I'm staying near Kelvingrove Park along the River Kelvin at the Amadeus guesthouse (wifi network: RockMeAmadeus). Today I went for a long wander.
First stop: Kelvingrove Art and Natural History Museum. What a magnificent building and random collection!
Glasgow's favorite son was Charles Rennie Mackintosh, one of Scotland's most famous Art Nouveau practitioners in the Glasgow Style movement. The museum has his triptych and recreated tea room.
The rest of the museum is varied: animal skeletons and stained glass and stuffed pangolins and Scottish paintings.
 I found this old lady who lived in a shoe teapot in a mini-exhibit on shoes.
Nearby was this teapot in an exhibit of faces in objects.
This painting is called something like "that time the china at my parents' house was broken."
This is not a balloon. It's art glass. Scotland produced a lot of art glass.

Too beautiful a day to spend indoors, so I walked along the Kelvin to the Clyde, the main river of Glasgow.

 In the 70s and 80s Glasgow was in poor shape economically, socially, and architecturally. But the community dug in and the government invested.

And today it's a happy and safe city with a lot of restored old buildings alongside new university housing.
 

Next stop: the Riverside Museum of transportation, another grab bag of historic trains, streetcars, tricycles, and cars. 
And inexplicably there are rotating dresses and items from pawn shops, period dressing. 
The big attraction besides the setting is the building itself, designed by Zaha Hadid. I loved this side view.
It's kind of a mess inside with long curving stairwells that lead somewhere you can't see. The main exhibit areas are cavernous, crowded, and noisy.


The most famous view is from the water, where there's also a tall ship or two you can explore. I'm sure the shape is meaningful, but I don't know what it is. It reminds me of a cardiograph.


Usually on trips I try to limit myself to 2 or 3 things max I want to do each day. I do a lot of research, but want time to people watch and discover new things. But today I was on a schedule. Even though it's light until after 10 pm, everything still closes at 5 or 6. 

Plus I've been in Scotland for a whole week and haven't had any Scotch!
This is Sam, who led our tour at the Clydeside Distillery. It's the first single malt distillery to open in Glasgow in 100 years. Unfortunately it's only been open 18 months so you can't taste their products yet.
This copper still has a great view. See the tall ship and Riverside museum in the distance on the right?

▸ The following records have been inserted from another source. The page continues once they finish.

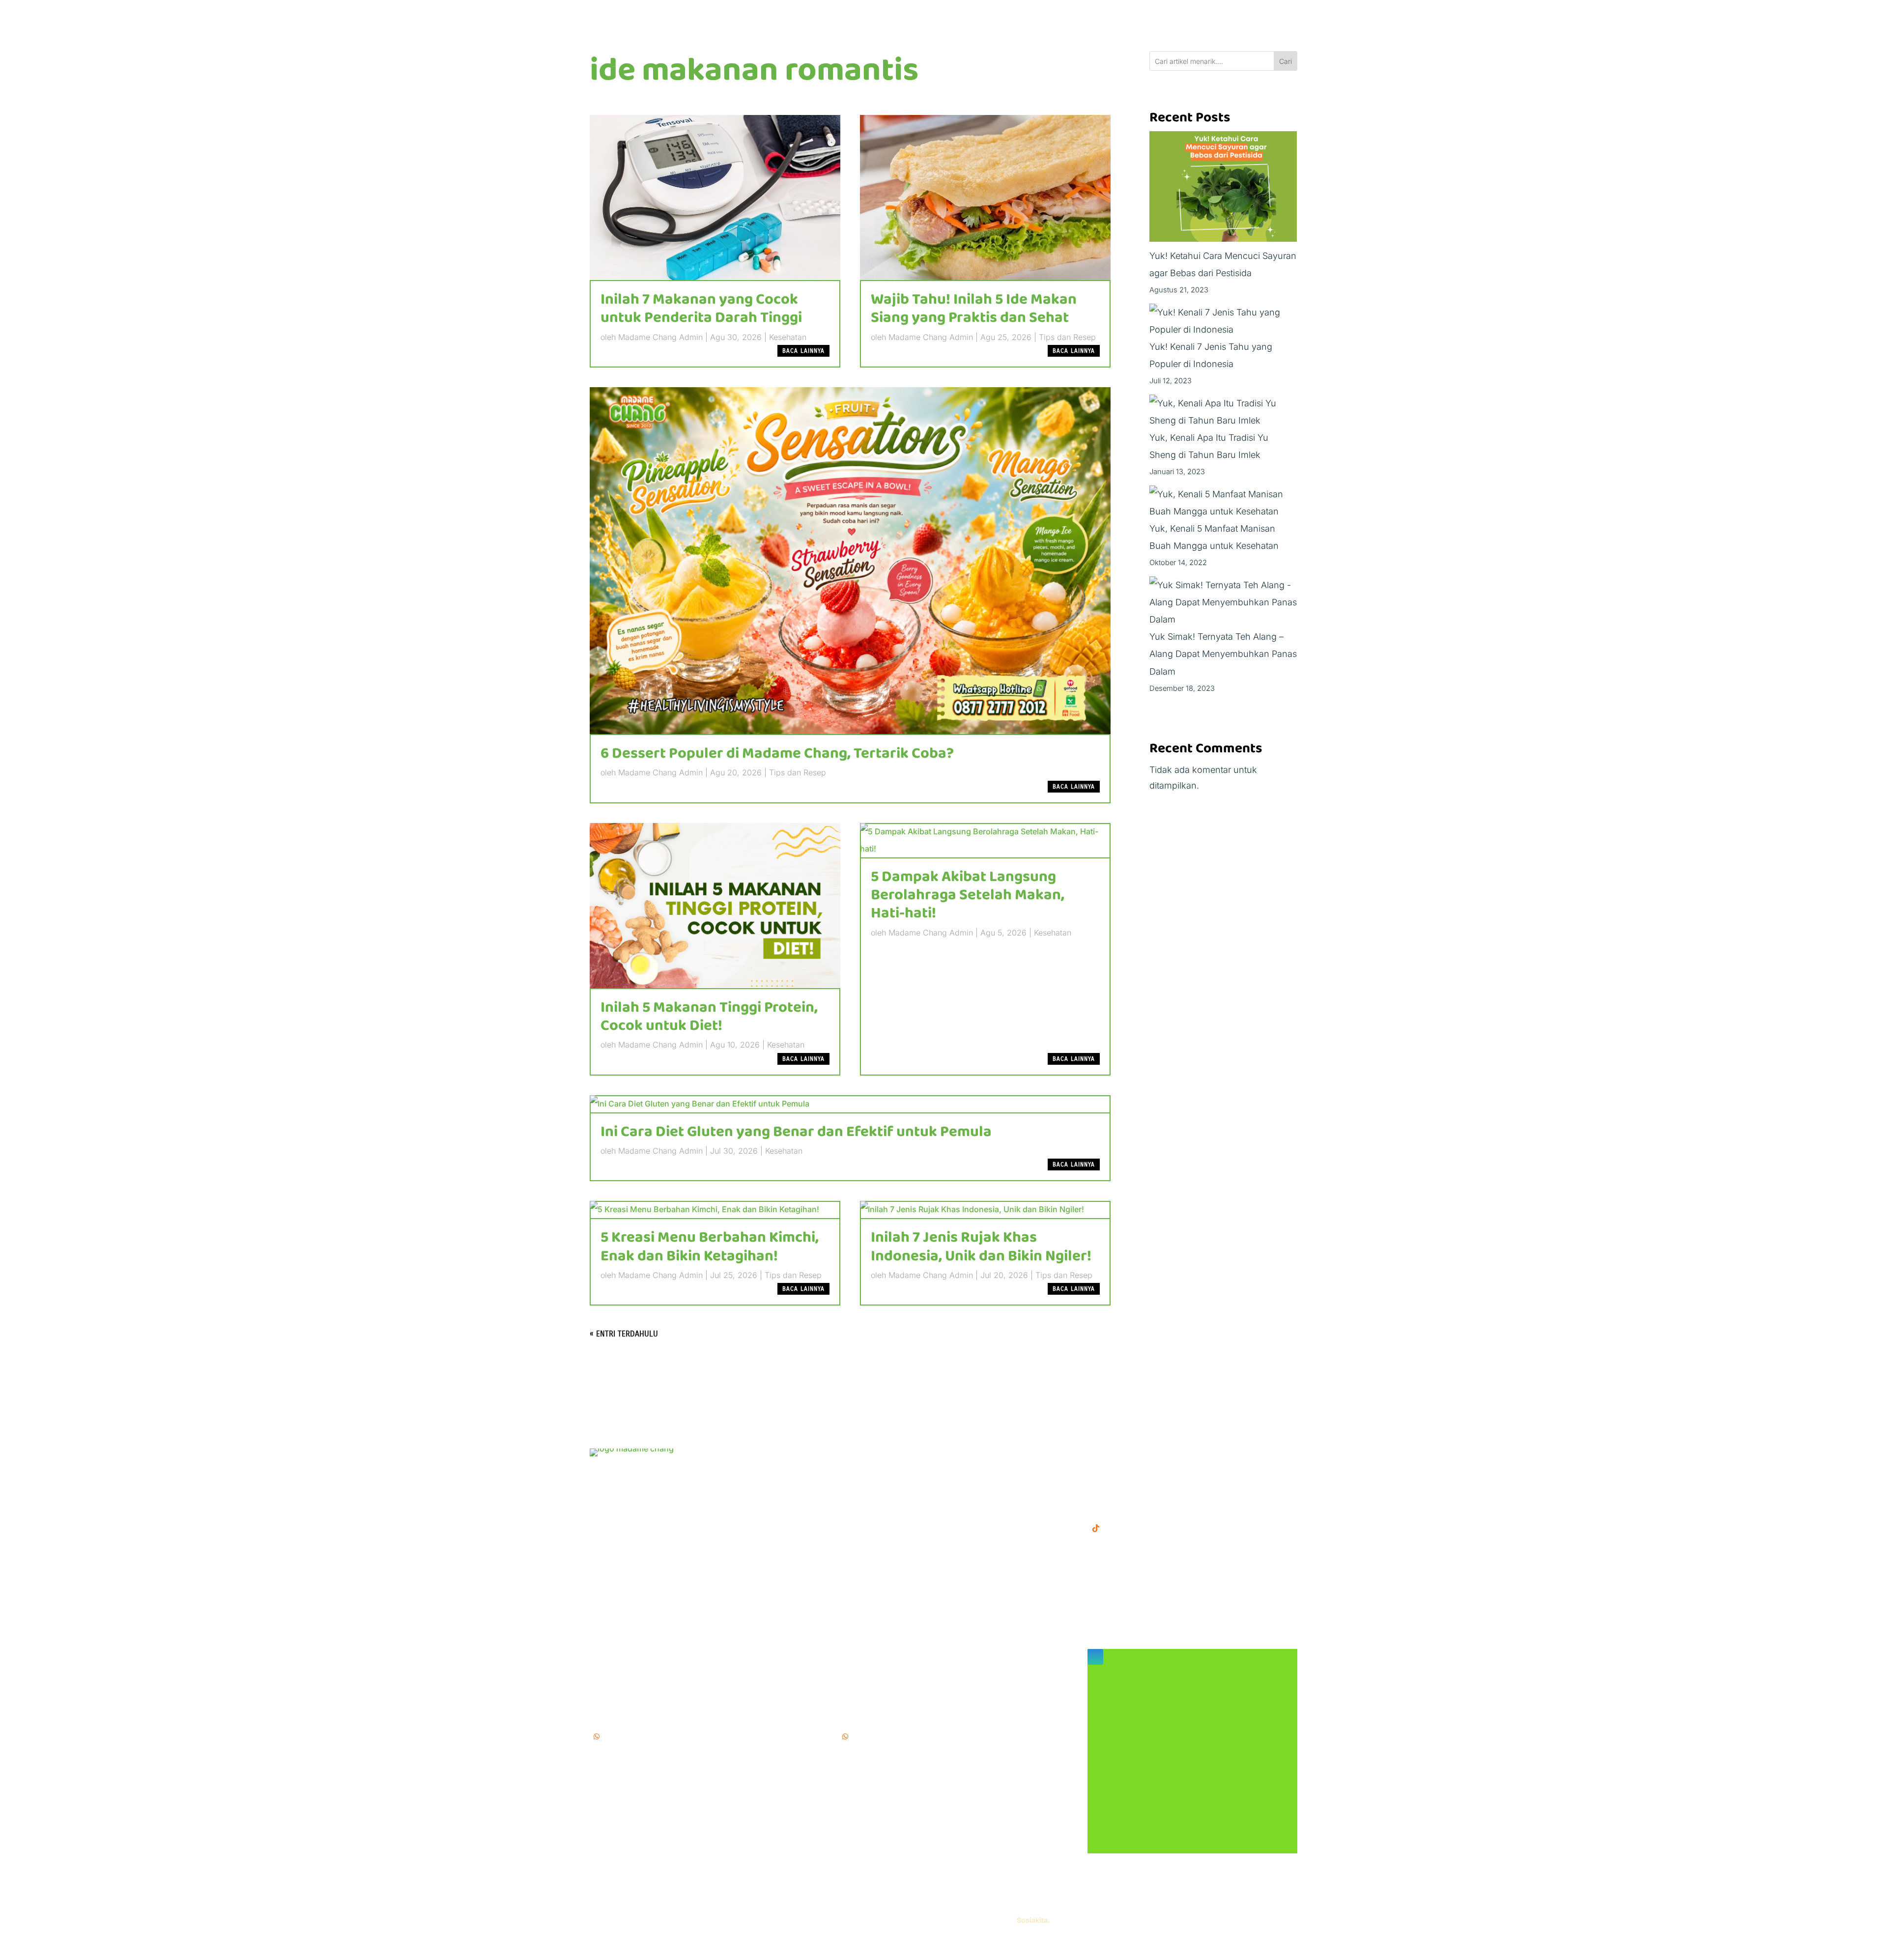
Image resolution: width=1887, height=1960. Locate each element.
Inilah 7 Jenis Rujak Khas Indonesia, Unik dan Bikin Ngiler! (981, 1246)
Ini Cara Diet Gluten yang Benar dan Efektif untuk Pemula (796, 1132)
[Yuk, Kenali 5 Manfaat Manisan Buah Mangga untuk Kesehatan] (1223, 502)
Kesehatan (787, 337)
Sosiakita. (1033, 1920)
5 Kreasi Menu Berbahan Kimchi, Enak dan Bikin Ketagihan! (709, 1246)
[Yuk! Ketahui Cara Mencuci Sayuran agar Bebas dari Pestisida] (1223, 189)
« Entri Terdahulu (624, 1333)
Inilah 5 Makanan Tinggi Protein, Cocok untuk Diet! (709, 1016)
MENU (851, 1454)
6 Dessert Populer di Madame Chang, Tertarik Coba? (777, 753)
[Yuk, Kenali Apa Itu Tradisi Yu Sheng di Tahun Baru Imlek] (1223, 412)
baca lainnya (803, 350)
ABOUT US (861, 1484)
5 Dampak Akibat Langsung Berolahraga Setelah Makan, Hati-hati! (967, 895)
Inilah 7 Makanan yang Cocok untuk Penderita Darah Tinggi (701, 308)
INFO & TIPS (864, 1469)
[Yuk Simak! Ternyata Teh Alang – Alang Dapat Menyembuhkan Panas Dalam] (1223, 602)
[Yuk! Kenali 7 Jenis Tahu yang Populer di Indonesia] (1223, 321)
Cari (1285, 61)
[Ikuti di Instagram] (1095, 1657)
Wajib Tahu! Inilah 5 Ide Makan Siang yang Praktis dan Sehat (974, 308)
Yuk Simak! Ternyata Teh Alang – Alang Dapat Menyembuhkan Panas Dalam (1223, 653)
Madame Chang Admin (660, 337)
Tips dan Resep (1067, 337)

After a lot of compulsory learning, we did get to sample three drams of lowland, highland, and peaty Islay Scotch (my personal favorite). It was a lot better than the distillery I went to in Nova Scotia last summer.

Bottom line: Scotland is in the middle of a gin renaissance. That's a lot more to my taste, and cheaper too.
Finally, I was free to go to Hidden Lane.
I blame Miriam for having to order the complete afternoon tea. After sipping peaty Scotch, I ordered a pot of lapsang souchang aka the bacon tea. The woman at the cafe asked if I'd had it before. I laughed. Not the poshest tea, but the scone was perfect.
Earlier I had Kelvingrove Park to myself. On the way back, it was packed with joggers and cyclists and people walking dogs.

As I approached Amadeus, a woman with a thick Glaswegian accent asked me the street number, and I answered it like I'd always lived here and hadn't just arrived yesterday. Passing, always a good sign.


1 comment:

  1. Great photos. You have an eye for content and somehow create a common thread through diverse objects, that forms a theme tethered in historical context and alive with timeless curiosity.